No one was aboard the Running Free, which was abandoned in the Bermuda Triangle on Mother’s Day.
An earlier report by the Gazette that the sailboat had been the subject of a Coast Guard rescue near Charleston, S.C. was inaccurate.
The sailboat’s owner, Bill Heldenbrand of St. Joseph, Mo., told the Gazette Monday he was sailing alone from Green Cove Springs, Fla. in early May with the ultimate goal of crossing the Atlantic Ocean. His trip didn’t go as planned. Instead, after seven days at sea, the novice sailor encountered high winds and huge seas three-quarters of the way to Bermuda.
Mr. Heldenbrand was rescued by a passing oil tanker and forced to abandon the sailboat. The tanker took him to Quebec City. The Running Free drifted to places unknown — until Friday, when Mr. Heldenbrand received a phone call from Nancy and Bruce Hulme, who spotted the sailboat coming ashore.
“We were sitting on the beach when it approached the shore and we contacted the Coast Guard when it was clear no one was aboard,” Mr. and Mrs. Hulme said in an email to the Gazette. The couple looked up the owner of the boat online and reached out to him via Facebook.
Mr. Heldenbrand said that he is driving from Georgia to Cape Cod to retrieve the sailboat, which he has arranged to have towed to Falmouth.

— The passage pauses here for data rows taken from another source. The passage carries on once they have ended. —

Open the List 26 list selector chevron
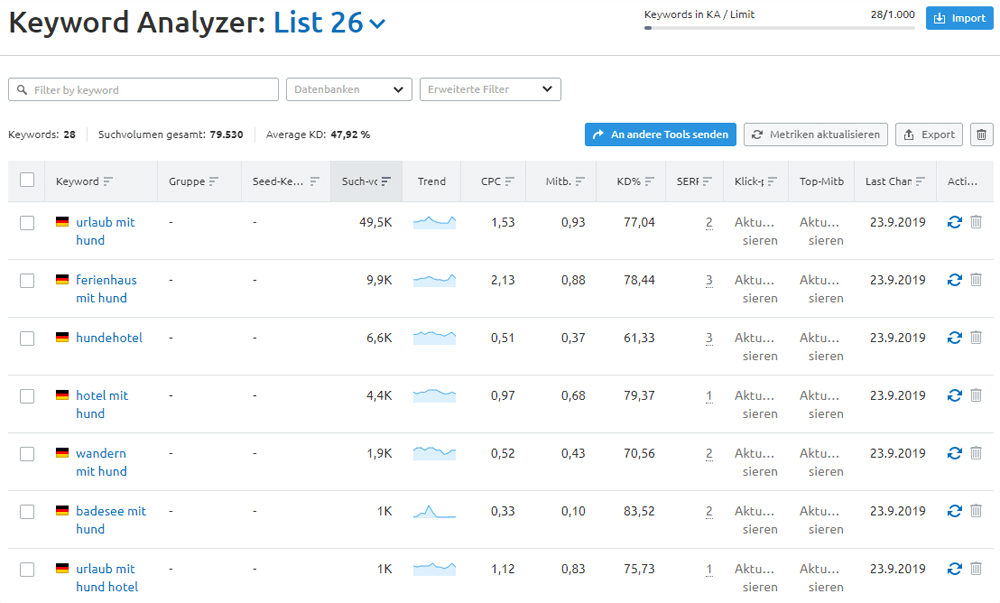Viewport: 1000px width, 603px height. tap(377, 22)
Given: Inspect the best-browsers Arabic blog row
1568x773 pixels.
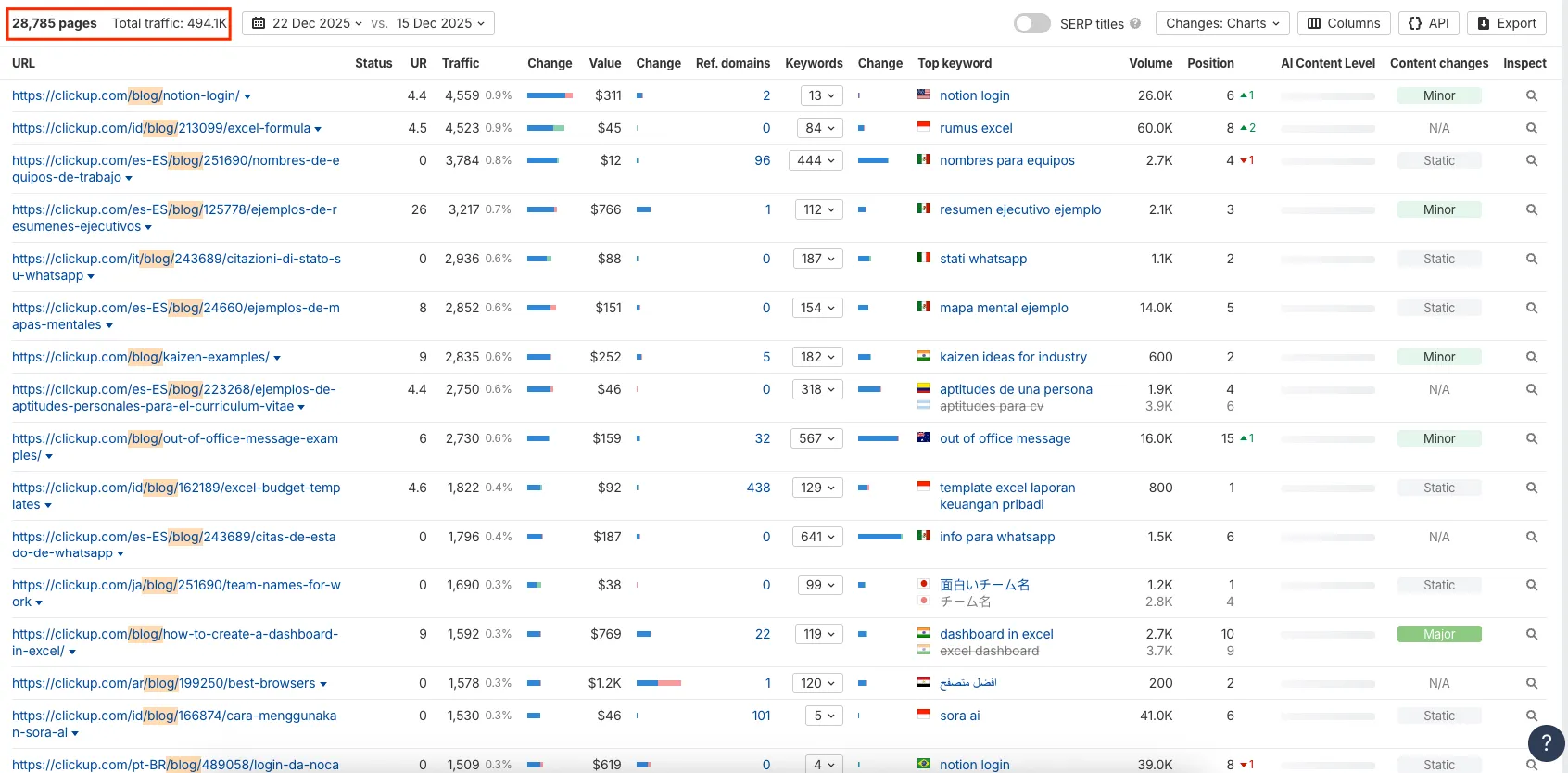Looking at the screenshot, I should pyautogui.click(x=1531, y=684).
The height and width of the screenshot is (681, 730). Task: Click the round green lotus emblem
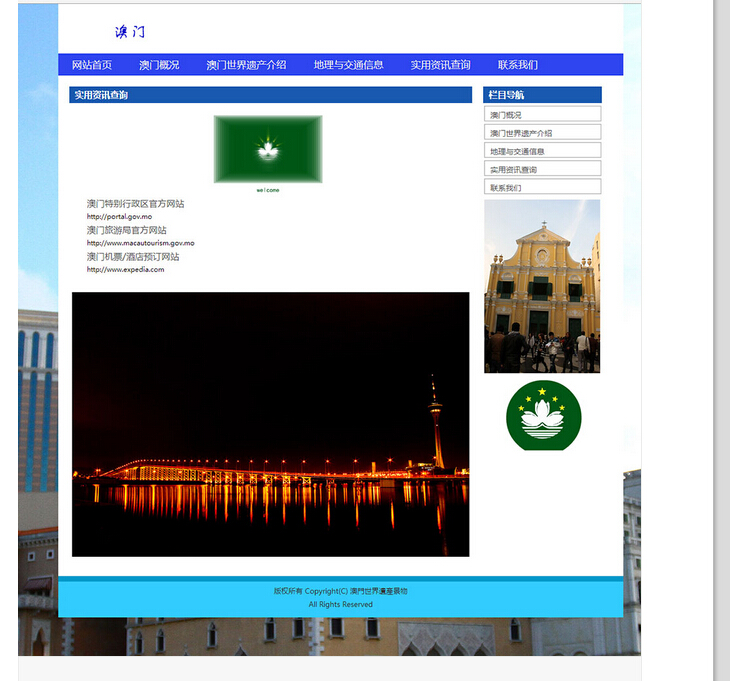pyautogui.click(x=543, y=415)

That move may be completed as early as Monday evening, he said, though a previous attempt on Sunday to free the sailboat from its sandy berth proved unsuccessful.
“It was a surprise that it beached itself on Martha’s Vineyard,” Mr. Heldenbrand said. “I am hoping to get it off the beach and get some repairs.”
A previous version of this story mistakenly identified the sailboat as one that was abandoned near South Carolina last month.